Ryenata masih di dalam mobilnya, tak bergerak. Bahkan mesin mobilnya belum menyala sama sekali. Ia memandangi kaca spion. Perlahan Syane terlihat di sana, berjalan semakin dekat. Ryenata menghembuskan napas pelan, kemudian menekan tombol hingga kaca mobilnya perlahan turun.
“Menungguku?” tanya Syane tanpa malu.
Ryenata memutar bola matanya. “Boleh aku bertanya, Tuan Syane?”
“Ya, tentu.”
Ryenata diam sebentar.
“Tanyakan saja, tidak usah takut. Aku tidak makan orang.”
Syane sama sekali tidak terlihat seperti seorang pelawak, tapi kenapa dia terus saja melucu?
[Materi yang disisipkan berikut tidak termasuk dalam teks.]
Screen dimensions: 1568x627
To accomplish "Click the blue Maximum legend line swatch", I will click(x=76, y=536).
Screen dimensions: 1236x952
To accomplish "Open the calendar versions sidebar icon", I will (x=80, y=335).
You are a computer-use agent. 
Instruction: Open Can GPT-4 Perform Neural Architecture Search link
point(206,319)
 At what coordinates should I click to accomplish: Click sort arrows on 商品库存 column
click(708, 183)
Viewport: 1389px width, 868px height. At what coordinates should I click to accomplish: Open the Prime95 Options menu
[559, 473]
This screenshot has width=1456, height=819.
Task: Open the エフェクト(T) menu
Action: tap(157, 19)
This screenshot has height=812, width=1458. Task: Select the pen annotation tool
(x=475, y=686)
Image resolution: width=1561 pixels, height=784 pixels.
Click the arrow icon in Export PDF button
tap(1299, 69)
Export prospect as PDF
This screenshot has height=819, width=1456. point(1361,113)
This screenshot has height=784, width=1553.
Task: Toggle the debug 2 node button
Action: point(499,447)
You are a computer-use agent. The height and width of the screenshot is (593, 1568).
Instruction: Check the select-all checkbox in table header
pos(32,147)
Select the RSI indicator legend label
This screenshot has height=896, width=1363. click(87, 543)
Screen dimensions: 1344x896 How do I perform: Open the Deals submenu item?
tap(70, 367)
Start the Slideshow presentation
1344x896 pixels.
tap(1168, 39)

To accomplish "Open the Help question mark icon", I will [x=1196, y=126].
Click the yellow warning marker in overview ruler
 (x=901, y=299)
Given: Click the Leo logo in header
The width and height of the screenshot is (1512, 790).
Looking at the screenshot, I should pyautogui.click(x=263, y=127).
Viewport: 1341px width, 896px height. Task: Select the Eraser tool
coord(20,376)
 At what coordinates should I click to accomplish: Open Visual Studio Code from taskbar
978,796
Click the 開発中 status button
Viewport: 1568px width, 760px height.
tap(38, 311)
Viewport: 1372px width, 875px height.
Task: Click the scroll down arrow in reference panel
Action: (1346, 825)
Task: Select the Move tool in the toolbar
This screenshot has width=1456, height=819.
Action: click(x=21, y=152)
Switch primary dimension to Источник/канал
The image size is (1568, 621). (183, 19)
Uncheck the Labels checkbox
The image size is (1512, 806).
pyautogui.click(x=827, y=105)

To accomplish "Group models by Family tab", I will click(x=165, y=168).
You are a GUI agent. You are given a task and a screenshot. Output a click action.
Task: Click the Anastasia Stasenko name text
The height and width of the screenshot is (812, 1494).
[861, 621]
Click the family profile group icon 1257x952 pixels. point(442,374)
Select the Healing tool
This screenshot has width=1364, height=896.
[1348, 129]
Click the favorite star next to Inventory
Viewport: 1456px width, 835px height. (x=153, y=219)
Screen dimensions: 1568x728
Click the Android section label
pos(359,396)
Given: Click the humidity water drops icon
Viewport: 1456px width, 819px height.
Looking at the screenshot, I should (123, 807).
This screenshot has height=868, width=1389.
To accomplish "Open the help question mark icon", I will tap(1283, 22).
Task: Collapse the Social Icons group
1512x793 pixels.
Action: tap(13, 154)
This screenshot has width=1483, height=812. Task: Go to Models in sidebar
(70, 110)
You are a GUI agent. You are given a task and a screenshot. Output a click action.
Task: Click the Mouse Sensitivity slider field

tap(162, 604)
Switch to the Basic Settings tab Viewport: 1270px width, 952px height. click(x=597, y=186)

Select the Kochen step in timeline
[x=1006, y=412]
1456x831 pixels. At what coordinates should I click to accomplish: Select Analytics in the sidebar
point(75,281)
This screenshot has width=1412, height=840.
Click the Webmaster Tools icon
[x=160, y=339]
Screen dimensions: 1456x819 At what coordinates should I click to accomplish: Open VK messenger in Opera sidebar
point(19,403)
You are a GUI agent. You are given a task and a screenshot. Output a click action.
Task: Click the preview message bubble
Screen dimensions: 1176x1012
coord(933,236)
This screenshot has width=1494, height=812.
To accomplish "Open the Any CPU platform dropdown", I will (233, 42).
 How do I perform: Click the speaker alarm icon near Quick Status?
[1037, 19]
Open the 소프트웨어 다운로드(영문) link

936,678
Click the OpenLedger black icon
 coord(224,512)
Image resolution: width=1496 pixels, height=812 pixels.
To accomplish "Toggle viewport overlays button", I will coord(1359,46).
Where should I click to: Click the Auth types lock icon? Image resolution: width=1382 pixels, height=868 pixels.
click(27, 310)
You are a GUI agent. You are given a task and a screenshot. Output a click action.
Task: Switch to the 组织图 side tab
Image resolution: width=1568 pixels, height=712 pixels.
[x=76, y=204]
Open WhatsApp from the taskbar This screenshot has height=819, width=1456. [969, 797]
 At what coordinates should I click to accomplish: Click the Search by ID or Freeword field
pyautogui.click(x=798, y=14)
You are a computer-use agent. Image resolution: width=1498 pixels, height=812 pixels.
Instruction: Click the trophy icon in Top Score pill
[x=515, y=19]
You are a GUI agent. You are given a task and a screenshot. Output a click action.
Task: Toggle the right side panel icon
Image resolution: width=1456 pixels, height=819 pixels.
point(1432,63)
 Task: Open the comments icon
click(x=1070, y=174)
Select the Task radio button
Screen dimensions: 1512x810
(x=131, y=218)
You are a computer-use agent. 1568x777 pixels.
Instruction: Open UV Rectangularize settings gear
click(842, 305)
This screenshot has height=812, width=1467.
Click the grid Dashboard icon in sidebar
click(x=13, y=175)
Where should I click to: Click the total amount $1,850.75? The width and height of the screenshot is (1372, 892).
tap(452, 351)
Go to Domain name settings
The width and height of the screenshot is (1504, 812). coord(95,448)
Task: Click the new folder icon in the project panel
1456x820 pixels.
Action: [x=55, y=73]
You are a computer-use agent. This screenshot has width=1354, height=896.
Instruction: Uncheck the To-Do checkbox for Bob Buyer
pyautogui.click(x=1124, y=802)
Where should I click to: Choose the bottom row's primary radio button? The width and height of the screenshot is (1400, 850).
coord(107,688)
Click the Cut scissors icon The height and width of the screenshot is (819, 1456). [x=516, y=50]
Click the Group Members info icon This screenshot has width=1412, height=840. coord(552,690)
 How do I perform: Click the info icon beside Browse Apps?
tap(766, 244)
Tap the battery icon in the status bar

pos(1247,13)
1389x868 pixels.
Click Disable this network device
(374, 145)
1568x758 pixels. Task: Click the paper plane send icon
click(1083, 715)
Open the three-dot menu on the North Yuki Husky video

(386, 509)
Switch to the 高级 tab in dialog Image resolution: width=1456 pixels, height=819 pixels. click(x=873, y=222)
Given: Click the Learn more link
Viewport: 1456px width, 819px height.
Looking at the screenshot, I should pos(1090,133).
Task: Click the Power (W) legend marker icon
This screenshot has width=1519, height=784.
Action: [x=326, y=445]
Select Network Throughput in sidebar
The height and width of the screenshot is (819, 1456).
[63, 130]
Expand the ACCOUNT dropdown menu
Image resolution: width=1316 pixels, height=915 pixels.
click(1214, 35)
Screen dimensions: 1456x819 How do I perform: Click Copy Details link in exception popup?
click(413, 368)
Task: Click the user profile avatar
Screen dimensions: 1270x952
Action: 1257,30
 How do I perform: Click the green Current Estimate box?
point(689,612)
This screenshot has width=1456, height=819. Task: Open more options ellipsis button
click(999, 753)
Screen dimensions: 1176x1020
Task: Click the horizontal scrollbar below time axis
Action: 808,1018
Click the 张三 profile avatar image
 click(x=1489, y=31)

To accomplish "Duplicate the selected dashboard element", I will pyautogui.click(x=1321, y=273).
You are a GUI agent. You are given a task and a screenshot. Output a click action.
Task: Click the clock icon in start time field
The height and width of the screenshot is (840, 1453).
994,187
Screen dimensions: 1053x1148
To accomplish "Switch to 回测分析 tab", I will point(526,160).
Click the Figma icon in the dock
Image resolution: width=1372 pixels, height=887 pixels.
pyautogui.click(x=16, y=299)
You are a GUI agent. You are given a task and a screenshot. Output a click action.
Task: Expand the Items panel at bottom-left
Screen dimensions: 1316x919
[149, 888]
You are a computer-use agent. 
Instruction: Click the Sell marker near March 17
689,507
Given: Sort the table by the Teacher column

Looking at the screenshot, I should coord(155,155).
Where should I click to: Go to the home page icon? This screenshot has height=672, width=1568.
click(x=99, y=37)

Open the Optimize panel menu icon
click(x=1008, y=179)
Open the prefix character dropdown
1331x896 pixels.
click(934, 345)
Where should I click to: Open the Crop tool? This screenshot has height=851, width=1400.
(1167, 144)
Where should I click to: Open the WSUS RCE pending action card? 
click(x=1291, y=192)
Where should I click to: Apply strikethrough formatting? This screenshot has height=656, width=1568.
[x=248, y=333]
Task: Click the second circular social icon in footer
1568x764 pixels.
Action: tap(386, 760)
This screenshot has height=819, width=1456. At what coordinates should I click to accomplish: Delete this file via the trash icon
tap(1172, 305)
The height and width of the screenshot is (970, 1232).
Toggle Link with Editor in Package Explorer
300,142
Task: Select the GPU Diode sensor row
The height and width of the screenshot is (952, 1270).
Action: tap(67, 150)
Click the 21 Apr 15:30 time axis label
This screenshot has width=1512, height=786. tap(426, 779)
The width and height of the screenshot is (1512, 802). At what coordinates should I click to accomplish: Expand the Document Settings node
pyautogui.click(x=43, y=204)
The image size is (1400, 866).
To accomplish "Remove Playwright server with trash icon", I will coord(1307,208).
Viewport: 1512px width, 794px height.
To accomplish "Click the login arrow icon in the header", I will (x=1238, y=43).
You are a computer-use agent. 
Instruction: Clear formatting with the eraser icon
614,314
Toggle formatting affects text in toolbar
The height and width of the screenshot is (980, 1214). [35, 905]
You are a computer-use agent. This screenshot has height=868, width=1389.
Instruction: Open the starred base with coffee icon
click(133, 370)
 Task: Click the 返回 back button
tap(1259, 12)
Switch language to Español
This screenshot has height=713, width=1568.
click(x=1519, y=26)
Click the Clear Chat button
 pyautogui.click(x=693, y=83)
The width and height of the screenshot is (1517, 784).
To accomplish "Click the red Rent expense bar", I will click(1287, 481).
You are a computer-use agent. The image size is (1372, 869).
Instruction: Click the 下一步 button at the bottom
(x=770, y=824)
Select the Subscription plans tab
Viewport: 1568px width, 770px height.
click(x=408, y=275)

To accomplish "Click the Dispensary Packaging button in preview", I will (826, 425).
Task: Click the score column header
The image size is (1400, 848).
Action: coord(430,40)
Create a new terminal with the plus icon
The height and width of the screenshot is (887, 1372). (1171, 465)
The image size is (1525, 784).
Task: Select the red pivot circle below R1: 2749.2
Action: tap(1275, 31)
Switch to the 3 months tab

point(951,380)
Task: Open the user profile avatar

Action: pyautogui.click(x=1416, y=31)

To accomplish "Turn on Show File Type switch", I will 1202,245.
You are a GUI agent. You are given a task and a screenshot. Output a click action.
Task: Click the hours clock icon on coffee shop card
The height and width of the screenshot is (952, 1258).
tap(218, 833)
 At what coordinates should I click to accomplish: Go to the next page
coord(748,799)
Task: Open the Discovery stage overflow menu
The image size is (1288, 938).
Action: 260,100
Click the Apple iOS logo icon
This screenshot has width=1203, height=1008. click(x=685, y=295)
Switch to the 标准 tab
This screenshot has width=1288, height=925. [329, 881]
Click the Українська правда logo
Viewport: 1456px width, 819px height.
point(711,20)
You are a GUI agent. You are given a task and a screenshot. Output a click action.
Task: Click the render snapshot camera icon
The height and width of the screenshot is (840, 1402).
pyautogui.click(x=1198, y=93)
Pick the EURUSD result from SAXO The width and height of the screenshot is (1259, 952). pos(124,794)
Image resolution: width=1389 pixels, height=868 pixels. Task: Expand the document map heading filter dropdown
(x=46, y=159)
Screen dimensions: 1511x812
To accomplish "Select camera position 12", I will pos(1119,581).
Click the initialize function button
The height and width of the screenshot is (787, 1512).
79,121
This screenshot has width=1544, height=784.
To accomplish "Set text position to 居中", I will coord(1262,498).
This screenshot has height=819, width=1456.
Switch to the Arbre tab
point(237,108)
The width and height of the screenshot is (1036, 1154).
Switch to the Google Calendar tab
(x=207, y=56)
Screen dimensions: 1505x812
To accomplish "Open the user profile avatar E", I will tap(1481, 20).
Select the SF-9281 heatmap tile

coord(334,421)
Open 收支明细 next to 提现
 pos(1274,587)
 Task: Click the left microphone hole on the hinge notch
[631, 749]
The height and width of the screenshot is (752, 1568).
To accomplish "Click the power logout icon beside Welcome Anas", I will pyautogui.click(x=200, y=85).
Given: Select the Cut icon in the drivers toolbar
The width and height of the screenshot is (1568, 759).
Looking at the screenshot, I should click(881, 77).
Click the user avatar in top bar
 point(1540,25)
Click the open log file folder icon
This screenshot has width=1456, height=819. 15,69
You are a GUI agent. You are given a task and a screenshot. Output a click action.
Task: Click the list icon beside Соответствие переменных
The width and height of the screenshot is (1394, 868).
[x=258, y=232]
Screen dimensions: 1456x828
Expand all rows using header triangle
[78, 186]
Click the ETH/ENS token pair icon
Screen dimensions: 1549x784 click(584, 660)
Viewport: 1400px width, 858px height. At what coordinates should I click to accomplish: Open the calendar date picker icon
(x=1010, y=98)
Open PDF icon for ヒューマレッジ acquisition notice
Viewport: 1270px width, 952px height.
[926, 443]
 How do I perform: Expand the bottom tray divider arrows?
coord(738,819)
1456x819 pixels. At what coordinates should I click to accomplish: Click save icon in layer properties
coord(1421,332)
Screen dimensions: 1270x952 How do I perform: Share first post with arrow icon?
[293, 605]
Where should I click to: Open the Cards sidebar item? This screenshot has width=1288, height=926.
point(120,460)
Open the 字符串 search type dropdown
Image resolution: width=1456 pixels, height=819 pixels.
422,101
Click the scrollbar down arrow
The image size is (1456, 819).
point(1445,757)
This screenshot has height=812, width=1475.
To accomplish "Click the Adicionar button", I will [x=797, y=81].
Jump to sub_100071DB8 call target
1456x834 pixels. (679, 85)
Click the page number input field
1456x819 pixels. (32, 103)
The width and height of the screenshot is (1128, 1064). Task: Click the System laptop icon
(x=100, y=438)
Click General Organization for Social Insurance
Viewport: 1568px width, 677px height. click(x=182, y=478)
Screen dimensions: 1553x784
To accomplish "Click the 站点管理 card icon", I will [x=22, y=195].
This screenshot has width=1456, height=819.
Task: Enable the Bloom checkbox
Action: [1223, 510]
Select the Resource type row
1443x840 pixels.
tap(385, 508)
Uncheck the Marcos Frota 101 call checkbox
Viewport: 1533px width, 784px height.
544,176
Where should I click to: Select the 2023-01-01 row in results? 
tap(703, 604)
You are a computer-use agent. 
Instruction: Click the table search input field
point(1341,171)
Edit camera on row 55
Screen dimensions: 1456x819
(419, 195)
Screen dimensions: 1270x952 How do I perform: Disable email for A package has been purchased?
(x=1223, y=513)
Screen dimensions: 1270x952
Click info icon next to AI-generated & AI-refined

“Aku masih sangat baru di Kota Loure. Apa kau tahu tempat di mana orang-orang penting di Kota Loure biasanya berkumpul?”
Pertanyaan Ryenata jelas menjurus dan pasti aneh didengar telinga. Namun Syane masih terlihat santai setelah mendengar pertanyaan itu. tangannya bertengger santai di dalam kantong celana. Pakaian serba hitam yang ia kenakan membuat Syane terlihat lebih gagah. Apakah Ryenata sudah mengatakan atau belum? Syane sama sekali tidak terlihat menyeramkan atau mengintimidasi untuk ukuran orang “besar” seperti yang saat itu dikatakan oleh si bartender. Pada umumnya orang-orang penting atau para Tuan Muda dari keluarga kaya pasti akan berpenampilan cukup mengintimidasi. Setidaknya dari tatapan matanya.
“Aku tidak bermaksud apa pun, aku hanya ingin tahu saja karena ada kepentingan. Tapi tidak apa jika kau tidak mau memberitahu.” Ryenata sudah bersiap menaikkan kembali kaca mobilnya. Tapi Syane menahan.
“Aku akan memberitahumu, tenang saja. itu bukan sesuatu yang sulit.” Ada sebuah senyum hangat di sudut bibir Syane. “Tapi sebelum aku memberitahumu, izinkan aku bertanya.”
“Hm.”
“Kau terlihat sedikit pucat. Apa kau baik-baik saja?”
“Ya.”
“Kau yakin?”
Ryenata menghela napas pelan. Basa-basi Syane dirasa tidak perlu.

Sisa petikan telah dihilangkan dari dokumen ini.